> [Description of the task] Write the entries out exactly, with the final line being the one containing "Reject All (161, 2560)".

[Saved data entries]
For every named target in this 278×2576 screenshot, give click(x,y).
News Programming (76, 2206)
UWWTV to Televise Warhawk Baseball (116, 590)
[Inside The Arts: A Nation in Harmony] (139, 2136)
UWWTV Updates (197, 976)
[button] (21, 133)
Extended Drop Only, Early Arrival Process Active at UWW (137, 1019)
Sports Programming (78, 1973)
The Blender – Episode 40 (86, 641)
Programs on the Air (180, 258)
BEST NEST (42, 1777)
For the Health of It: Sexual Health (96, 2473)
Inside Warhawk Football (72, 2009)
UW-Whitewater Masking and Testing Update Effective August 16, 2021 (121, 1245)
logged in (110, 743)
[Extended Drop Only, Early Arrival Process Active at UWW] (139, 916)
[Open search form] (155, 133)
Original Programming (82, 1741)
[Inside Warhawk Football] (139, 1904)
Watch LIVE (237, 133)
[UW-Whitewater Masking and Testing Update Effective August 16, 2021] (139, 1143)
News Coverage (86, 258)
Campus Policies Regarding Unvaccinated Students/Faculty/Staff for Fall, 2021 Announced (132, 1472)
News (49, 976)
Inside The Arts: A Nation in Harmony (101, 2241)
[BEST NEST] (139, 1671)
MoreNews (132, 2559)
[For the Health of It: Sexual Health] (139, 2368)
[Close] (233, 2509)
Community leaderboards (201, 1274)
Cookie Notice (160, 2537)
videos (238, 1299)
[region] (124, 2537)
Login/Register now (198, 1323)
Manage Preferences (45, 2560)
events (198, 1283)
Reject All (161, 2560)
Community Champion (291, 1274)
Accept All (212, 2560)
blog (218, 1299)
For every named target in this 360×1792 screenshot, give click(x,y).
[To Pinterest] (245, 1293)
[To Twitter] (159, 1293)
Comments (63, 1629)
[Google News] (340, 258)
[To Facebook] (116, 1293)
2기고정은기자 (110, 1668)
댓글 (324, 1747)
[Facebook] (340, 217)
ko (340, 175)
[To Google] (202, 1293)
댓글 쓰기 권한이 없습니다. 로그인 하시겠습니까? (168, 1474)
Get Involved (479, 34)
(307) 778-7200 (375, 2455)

> [Result for this exercise]
For every named target in this 278×2576 screenshot, give click(x,y).
News Programming (76, 2206)
UWWTV to Televise Warhawk Baseball (116, 590)
[Inside The Arts: A Nation in Harmony] (139, 2136)
UWWTV Updates (197, 976)
[button] (21, 133)
Extended Drop Only, Early Arrival Process Active at UWW (137, 1019)
Sports Programming (78, 1973)
The Blender – Episode 40 (86, 641)
Programs on the Air (180, 258)
BEST NEST (42, 1777)
For the Health of It: Sexual Health (96, 2473)
Inside Warhawk Football (72, 2009)
UW-Whitewater Masking and Testing Update Effective August 16, 2021 (121, 1245)
logged in (110, 743)
[Extended Drop Only, Early Arrival Process Active at UWW] (139, 916)
[Open search form] (155, 133)
Original Programming (82, 1741)
[Inside Warhawk Football] (139, 1904)
Watch LIVE (237, 133)
[UW-Whitewater Masking and Testing Update Effective August 16, 2021] (139, 1143)
News Coverage (86, 258)
Campus Policies Regarding Unvaccinated Students/Faculty/Staff for Fall, 2021 Announced (132, 1472)
News (49, 976)
Inside The Arts: A Nation in Harmony (101, 2241)
[BEST NEST] (139, 1671)
MoreNews (132, 2559)
[For the Health of It: Sexual Health] (139, 2368)
[Close] (233, 2509)
Community leaderboards (201, 1274)
Cookie Notice (160, 2537)
videos (238, 1299)
[region] (124, 2537)
Login/Register now (198, 1323)
Manage Preferences (45, 2560)
events (198, 1283)
Reject All (161, 2560)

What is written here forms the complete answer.